Ross Stores, Inc. (NASDAQ:ROST) – The operator of off-price retail apparel and home accessories stores popped up on our ‘hot by options volume’ market scanner after one options strategist initiated a ratio put spread in the November contract. Shares are currently up 0.25% at $54.59 just before 12:00 pm ET. Put options utilized in the spread expire on November 19, which is one day after Ross Stores is scheduled to report third-quarter earnings. The investor purchased 2,500 in-the-money puts at the November $55 strike for an average premium of $3.025 apiece, and sold 5,000 puts at the November $50 strike for a premium of $1.00 each. Net premium paid to establish the transaction amounts to $1.025 per contract. Thus, the investor is positioned make money if ROST shares decline 1.1% from the current price to slip beneath the effective breakeven point to the downside at $53.975 by expiration day next month. Maximum potential profits of $3.975 per contract are available to the trader should shares plummet 8.40% to settle at $50.00 at expiration. The greater proportion of sold puts indicates the trader is not expecting shares to collapse under $46.205, or the price at which losses would start to accumulate to the downside.

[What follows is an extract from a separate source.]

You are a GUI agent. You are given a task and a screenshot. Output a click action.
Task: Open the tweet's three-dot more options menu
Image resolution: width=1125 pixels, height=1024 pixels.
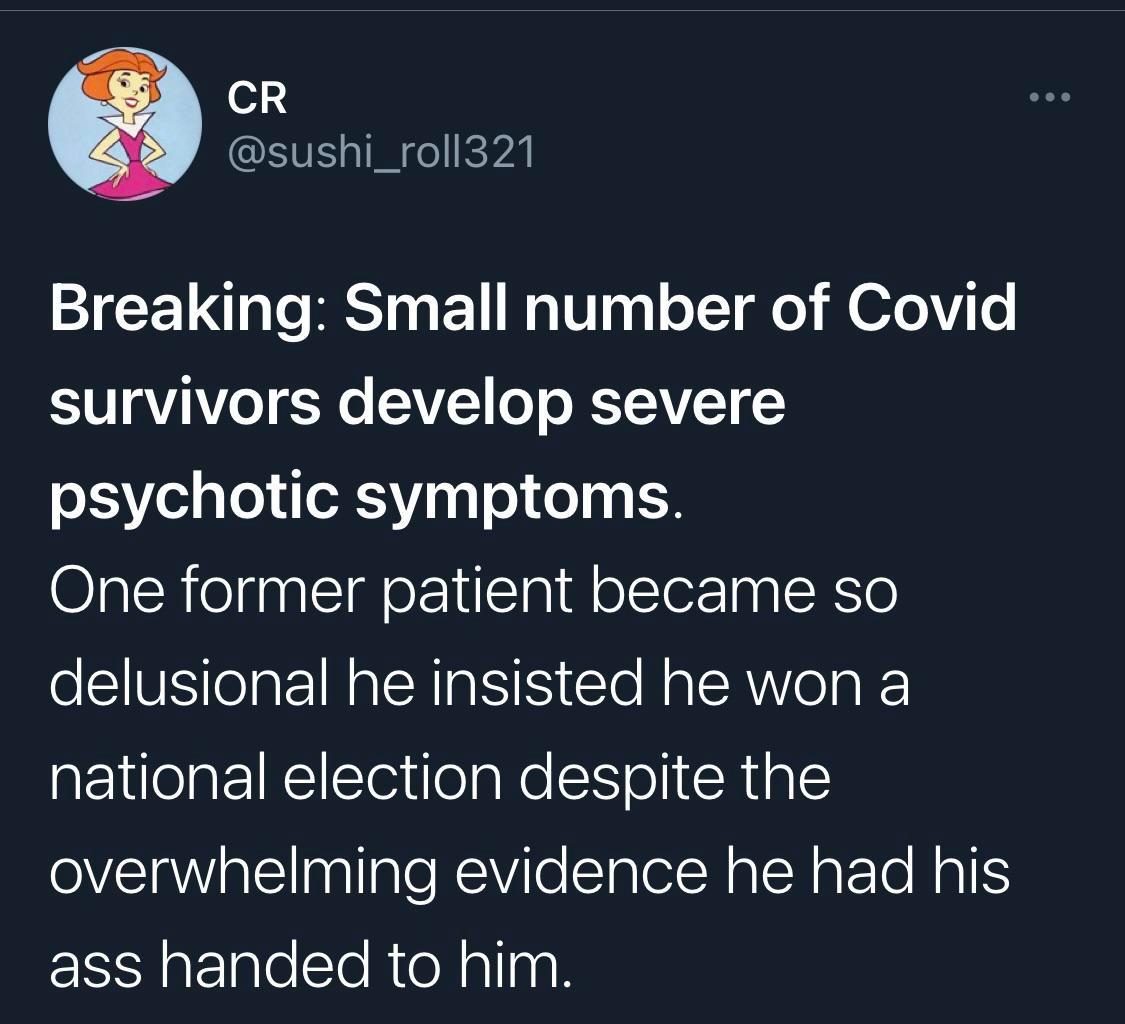(1050, 98)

Wilmington Trust Corp. (NYSE:WL) – Shares of the financial holding company fell as much as 5.00% in morning trading to touch down at an intraday- and new 52-week low of $8.33. The stock has parsed a portion of earlier losses to trade 1.95% lower on the day at $8.60 as of 12:15 pm ET this afternoon. Investors expecting Wilmington’s shares to continue lower ahead of November expiration scooped up put options. Options traders have thus far exchanged 6,154 contracts on the financial firm, which is substantial in comparison to the 7,600 lots of previously existing open interest on the stock. Put players appear to have purchased approximately 4,400 puts at the November $7.5 strike for an average premium of $0.39 each. Investors long the puts are prepared to make money should WL shares fall another 17.325% from the current price of $8.60 to breach the average breakeven point at $7.11 by expiration day. Options implied volatility on the stock jumped 28.86% to 60.59% in the second half of the trading session. Wilmington Trust Corp. is scheduled to report third-quarter earnings ahead of the opening bell on October 22, 2010.